タッカラプト

不老不死を願うのは悪役、ていうイメージがなんとなくあって、これは俺の場合は大概ドラゴンボールのせいなんだけど、実際そんなに美しい願いではないのだろうと思う。必然的に、その先に尽きない欲望が存在している事がわかるからだ。いつまでも若く美しくありたい、というだけで願うことではなく、老いることなく若く美しくあれるなら、あれもこれも出来るじゃん、という願望が明け透けになってしまうわけだ。

対して、永遠を願う瞬間、というのがあって、これは結構誰でも経験があるはずで、この瞬間は間違いなく、必ず、絶対美しい。

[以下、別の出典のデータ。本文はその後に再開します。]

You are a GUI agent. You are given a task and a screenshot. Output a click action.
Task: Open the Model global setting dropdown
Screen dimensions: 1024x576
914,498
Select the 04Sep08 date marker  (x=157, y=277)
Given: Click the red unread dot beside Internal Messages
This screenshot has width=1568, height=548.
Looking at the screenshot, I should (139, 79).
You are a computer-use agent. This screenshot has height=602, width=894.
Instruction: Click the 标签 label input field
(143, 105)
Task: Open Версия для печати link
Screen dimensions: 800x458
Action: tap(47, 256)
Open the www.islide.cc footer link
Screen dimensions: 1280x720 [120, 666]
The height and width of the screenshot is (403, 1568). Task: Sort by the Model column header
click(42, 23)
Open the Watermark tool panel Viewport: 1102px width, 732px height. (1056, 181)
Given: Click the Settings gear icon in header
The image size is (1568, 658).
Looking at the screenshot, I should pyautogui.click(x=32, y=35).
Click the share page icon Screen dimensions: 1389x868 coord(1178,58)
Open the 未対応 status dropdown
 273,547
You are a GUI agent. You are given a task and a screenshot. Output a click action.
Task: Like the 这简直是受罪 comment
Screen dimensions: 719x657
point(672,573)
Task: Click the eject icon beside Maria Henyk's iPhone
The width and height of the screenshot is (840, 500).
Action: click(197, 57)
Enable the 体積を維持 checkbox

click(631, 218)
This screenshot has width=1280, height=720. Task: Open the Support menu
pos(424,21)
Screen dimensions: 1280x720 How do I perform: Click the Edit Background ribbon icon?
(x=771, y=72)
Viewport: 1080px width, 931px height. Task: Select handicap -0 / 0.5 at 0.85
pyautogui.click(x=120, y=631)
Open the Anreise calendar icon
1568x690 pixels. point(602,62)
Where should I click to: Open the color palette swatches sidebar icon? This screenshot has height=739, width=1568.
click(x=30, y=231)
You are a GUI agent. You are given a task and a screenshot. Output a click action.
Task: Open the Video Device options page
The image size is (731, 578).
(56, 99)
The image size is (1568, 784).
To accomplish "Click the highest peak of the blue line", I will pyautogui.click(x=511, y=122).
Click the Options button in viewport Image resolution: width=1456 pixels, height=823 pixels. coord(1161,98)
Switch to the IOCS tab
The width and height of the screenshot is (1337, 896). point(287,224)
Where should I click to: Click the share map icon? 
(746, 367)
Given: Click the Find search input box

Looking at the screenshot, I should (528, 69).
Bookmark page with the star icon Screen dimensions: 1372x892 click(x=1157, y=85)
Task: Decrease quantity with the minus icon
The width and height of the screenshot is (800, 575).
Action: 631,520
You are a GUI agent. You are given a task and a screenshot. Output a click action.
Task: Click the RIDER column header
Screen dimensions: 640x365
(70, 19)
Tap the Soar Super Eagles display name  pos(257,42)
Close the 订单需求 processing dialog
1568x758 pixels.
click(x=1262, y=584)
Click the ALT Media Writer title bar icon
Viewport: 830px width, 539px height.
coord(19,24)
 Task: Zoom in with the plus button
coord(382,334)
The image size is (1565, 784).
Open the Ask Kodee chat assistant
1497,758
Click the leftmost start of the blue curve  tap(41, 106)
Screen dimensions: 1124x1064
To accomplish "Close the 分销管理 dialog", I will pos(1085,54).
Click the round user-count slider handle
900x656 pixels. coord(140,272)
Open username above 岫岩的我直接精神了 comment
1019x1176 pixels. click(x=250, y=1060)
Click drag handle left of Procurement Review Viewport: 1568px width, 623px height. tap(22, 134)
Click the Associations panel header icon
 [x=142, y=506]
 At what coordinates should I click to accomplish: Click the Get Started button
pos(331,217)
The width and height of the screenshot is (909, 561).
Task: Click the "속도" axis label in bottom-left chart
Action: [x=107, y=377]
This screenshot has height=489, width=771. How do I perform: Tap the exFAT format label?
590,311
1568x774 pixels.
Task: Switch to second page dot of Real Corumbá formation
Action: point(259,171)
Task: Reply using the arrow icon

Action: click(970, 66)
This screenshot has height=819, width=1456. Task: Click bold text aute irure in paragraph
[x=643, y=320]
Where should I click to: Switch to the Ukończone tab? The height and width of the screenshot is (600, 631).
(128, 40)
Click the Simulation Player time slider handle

例えば雨の降る休日、片付けるべきタスクをさっさと終え、暇なので好きなCDでもかけながら、何にも捉われず好きな飲み物を口にした瞬間。友人や恋人と談笑している内に、なんとなく手に取った漫画を読み始めたりして、不意に訪れる気安い沈黙。大好きなバンドのライブの、会場のテンションがピークに達した時。美しい瞬間だからこそ、永遠を願うはずなのである。

逆に、永遠が叶う瞬間はどうであろう、と考えたのだが、あらゆる事象に永遠というのはほぼありえず、もしあり得るとしたら、それは死か破滅しかないのではないか。死んでしまえば、永遠に死に続ける。滅んでしまえば、永遠に滅んだままだ。美しいとか美しくないとかではなく、単に虚無。

みたいな感じで、永遠というのは、叶わないからいいというか、ただ願う時だけ美しい言葉になるんじゃないのかな、という事を最近思った。人によって、またその人生の時期によって、頻度が違ったりはするだろうけど、前向きに生きていれば、永遠を願う瞬間に巡り合う機会も増えるのだろうか。はたまた、たくさん願う機会があった方がいいのか、人生に一度ってくらい貴重な方がいいのか、まではまだ考えが及ばないが。永遠を願うのは、その時に感じている幸せを、保存したいからなのかな。保存するのと永遠を願うのは似ているのかもしれない。